Tribunal de Paris : Trois plaintes d’une avocate pour une expulsion manu militari d'une salle d’audience

Une avocate délogée d'une salle d'audience du tribunal de Paris par six policiers
Une avocate délogée d'une salle d'audience du tribunal de Paris par six policiers

Il y a deux semaines, le 16 mai 2019, à la demande du juge d’audience qui avait ordonné le renvoi à quatre mois d’une banale affaire de saisie-attribution, une avocate, Anna Salabi, a été traînée par les chevilles hors d’une salle d’audience du tribunal d’instance de Paris par six policiers alors même qu’elle était en ligne avec le membre de permanence du conseil de l’ordre pour le saisir de la difficulté à laquelle elle était confrontée.

Dans une motion adoptée cinq jours plus tard, le conseil de l’ordre des avocats de Paris condamne sévèrement cette « agression » en cours d’audience qu’il qualifie d’ « intolérable » et « révolté », il juge l’usage de la force contre un avocat « inacceptable », rappelant que l’article 434-8 du code pénal réprime de trois ans d'emprisonnement et de 45 000 euros d'amende « tout acte d’intimidation commis envers un avocat dans l’exercice de ses fonctions ».

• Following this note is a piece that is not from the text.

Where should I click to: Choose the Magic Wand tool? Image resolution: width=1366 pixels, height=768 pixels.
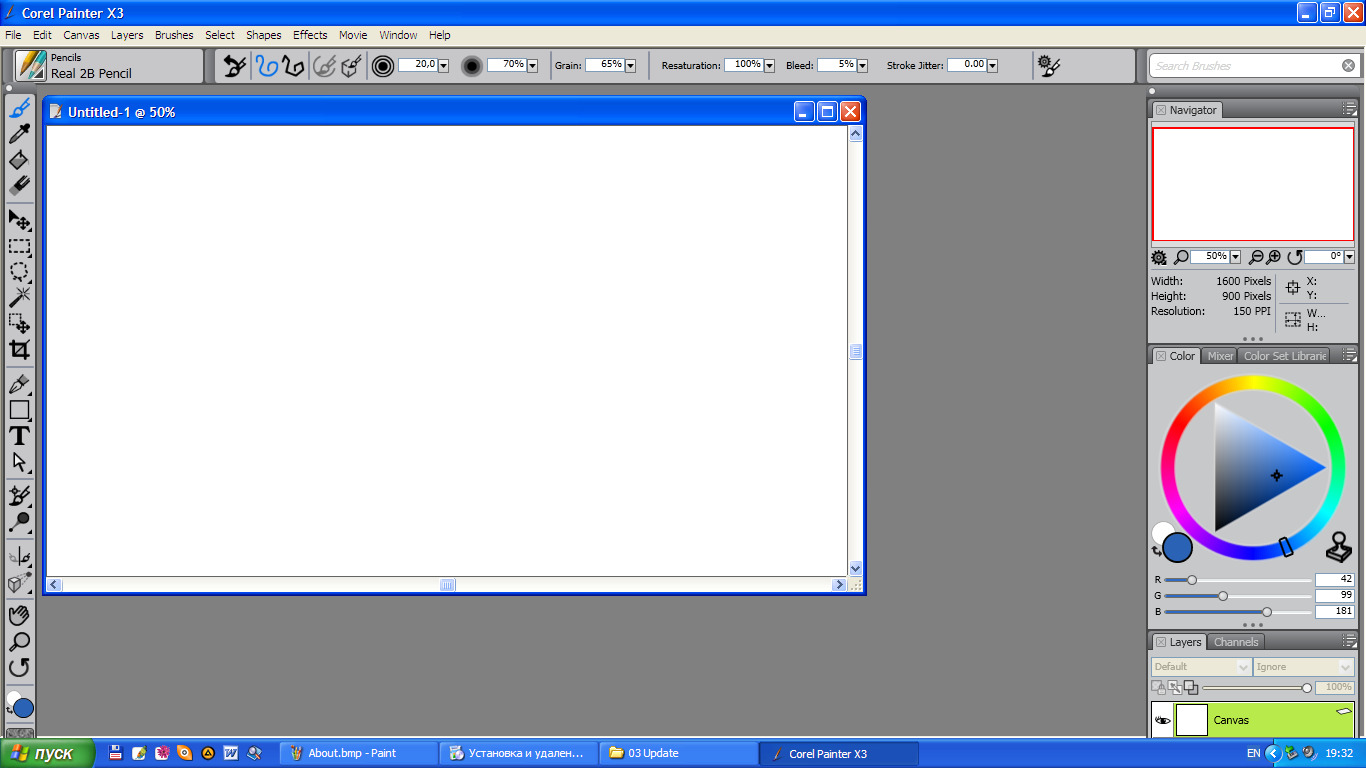pyautogui.click(x=19, y=297)
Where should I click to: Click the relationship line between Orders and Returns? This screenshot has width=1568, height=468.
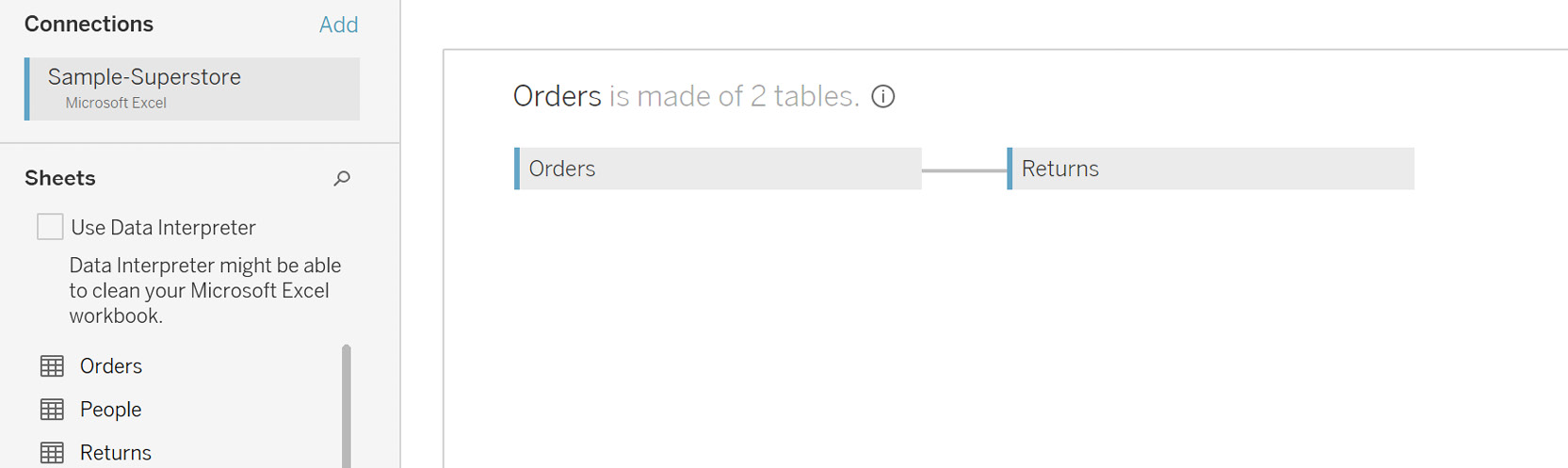pos(964,170)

« Tout différend entre un avocat et un magistrat doit être réglé en présence du bâtonnier, dans la dignité et l’esprit de dialogue qui caractérisent leurs actions quotidiennes », souligne la motion du barreau de Paris qui assure Me Salabi de « son entier soutien » et annonce qu’il s’associera à toute procédure engagée tant devant le Conseil supérieur de la magistrature (CSM) que devant les juridictions répressives à l’encontre de la juge, Laurence Haiat, qui a en fait elle-même prêté le serment d’avocat en 2005 et n’a accédé à la magistrature qu’en 2012 en tant qu’auditeur de justice. Nommée au tribunal d’instance de Verdun en juin 2014, elle a été affectée au tribunal d’instance du 14e arrondissement de Paris à compter de juillet 2017 avant d’occuper ses fonctions actuelles depuis mai 2018.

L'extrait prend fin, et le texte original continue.